*WHAT IS REQUIRED*: Every line between the top of the data below and the line with "Task: Click the 2层 floor icon in tree", both ends included, must be retyped exactly.

*** Opening RECORD SET ***

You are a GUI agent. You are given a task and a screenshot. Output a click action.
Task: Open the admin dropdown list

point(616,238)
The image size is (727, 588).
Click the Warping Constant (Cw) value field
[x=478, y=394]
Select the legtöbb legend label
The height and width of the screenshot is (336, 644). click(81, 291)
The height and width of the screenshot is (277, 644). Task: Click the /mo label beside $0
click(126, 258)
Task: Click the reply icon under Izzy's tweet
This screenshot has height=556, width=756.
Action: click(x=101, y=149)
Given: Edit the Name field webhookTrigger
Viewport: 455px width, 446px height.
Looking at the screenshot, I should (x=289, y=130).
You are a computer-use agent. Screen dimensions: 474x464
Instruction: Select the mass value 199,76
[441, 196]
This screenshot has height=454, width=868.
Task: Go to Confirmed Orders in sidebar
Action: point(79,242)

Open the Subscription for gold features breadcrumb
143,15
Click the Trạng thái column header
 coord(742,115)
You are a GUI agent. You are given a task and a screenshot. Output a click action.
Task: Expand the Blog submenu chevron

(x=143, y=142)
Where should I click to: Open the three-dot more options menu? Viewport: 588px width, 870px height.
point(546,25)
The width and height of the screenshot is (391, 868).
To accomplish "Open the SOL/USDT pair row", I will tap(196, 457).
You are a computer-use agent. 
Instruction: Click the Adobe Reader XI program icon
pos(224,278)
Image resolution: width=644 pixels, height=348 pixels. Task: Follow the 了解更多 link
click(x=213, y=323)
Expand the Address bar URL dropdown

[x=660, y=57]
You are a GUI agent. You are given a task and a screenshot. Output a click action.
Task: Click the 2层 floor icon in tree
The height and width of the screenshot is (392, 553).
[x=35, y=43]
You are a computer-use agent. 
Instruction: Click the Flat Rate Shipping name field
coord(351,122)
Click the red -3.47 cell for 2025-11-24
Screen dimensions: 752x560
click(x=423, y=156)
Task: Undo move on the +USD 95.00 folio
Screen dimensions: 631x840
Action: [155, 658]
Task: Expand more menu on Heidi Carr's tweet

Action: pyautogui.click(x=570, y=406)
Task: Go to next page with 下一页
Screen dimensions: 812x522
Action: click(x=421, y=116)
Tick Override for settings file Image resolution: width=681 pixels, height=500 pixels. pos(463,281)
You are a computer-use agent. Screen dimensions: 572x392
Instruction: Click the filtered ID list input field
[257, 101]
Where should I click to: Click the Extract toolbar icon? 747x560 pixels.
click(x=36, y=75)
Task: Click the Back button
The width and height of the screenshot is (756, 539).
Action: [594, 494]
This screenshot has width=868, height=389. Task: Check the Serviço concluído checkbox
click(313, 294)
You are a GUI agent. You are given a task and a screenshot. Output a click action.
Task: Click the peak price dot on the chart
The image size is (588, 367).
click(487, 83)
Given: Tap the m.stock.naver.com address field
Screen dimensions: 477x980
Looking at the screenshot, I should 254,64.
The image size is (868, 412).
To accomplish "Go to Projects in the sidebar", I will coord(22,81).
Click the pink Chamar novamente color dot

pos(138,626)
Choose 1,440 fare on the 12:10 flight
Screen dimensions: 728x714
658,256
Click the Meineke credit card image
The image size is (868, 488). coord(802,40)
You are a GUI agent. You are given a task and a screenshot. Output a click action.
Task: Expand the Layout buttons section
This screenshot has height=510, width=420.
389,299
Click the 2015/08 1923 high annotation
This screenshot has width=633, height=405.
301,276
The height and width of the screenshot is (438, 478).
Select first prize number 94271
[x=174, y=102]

*** Closing RECORD SET ***

*FINISHED TASK*:
You are a GUI agent. You are given a task and a screenshot. Output a click action.
Task: Open the admin dropdown list

point(616,238)
The image size is (727, 588).
Click the Warping Constant (Cw) value field
[x=478, y=394]
Select the legtöbb legend label
The height and width of the screenshot is (336, 644). click(81, 291)
The height and width of the screenshot is (277, 644). Task: Click the /mo label beside $0
click(126, 258)
Task: Click the reply icon under Izzy's tweet
This screenshot has height=556, width=756.
Action: click(x=101, y=149)
Given: Edit the Name field webhookTrigger
Viewport: 455px width, 446px height.
Looking at the screenshot, I should (x=289, y=130).
You are a computer-use agent. Screen dimensions: 474x464
Instruction: Select the mass value 199,76
[441, 196]
This screenshot has height=454, width=868.
Task: Go to Confirmed Orders in sidebar
Action: point(79,242)

Open the Subscription for gold features breadcrumb
143,15
Click the Trạng thái column header
 coord(742,115)
You are a GUI agent. You are given a task and a screenshot. Output a click action.
Task: Expand the Blog submenu chevron

(x=143, y=142)
Where should I click to: Open the three-dot more options menu? Viewport: 588px width, 870px height.
point(546,25)
The width and height of the screenshot is (391, 868).
To accomplish "Open the SOL/USDT pair row", I will tap(196, 457).
You are a computer-use agent. 
Instruction: Click the Adobe Reader XI program icon
pos(224,278)
Image resolution: width=644 pixels, height=348 pixels. Task: Follow the 了解更多 link
click(x=213, y=323)
Expand the Address bar URL dropdown

[x=660, y=57]
You are a GUI agent. You are given a task and a screenshot. Output a click action.
Task: Click the 2层 floor icon in tree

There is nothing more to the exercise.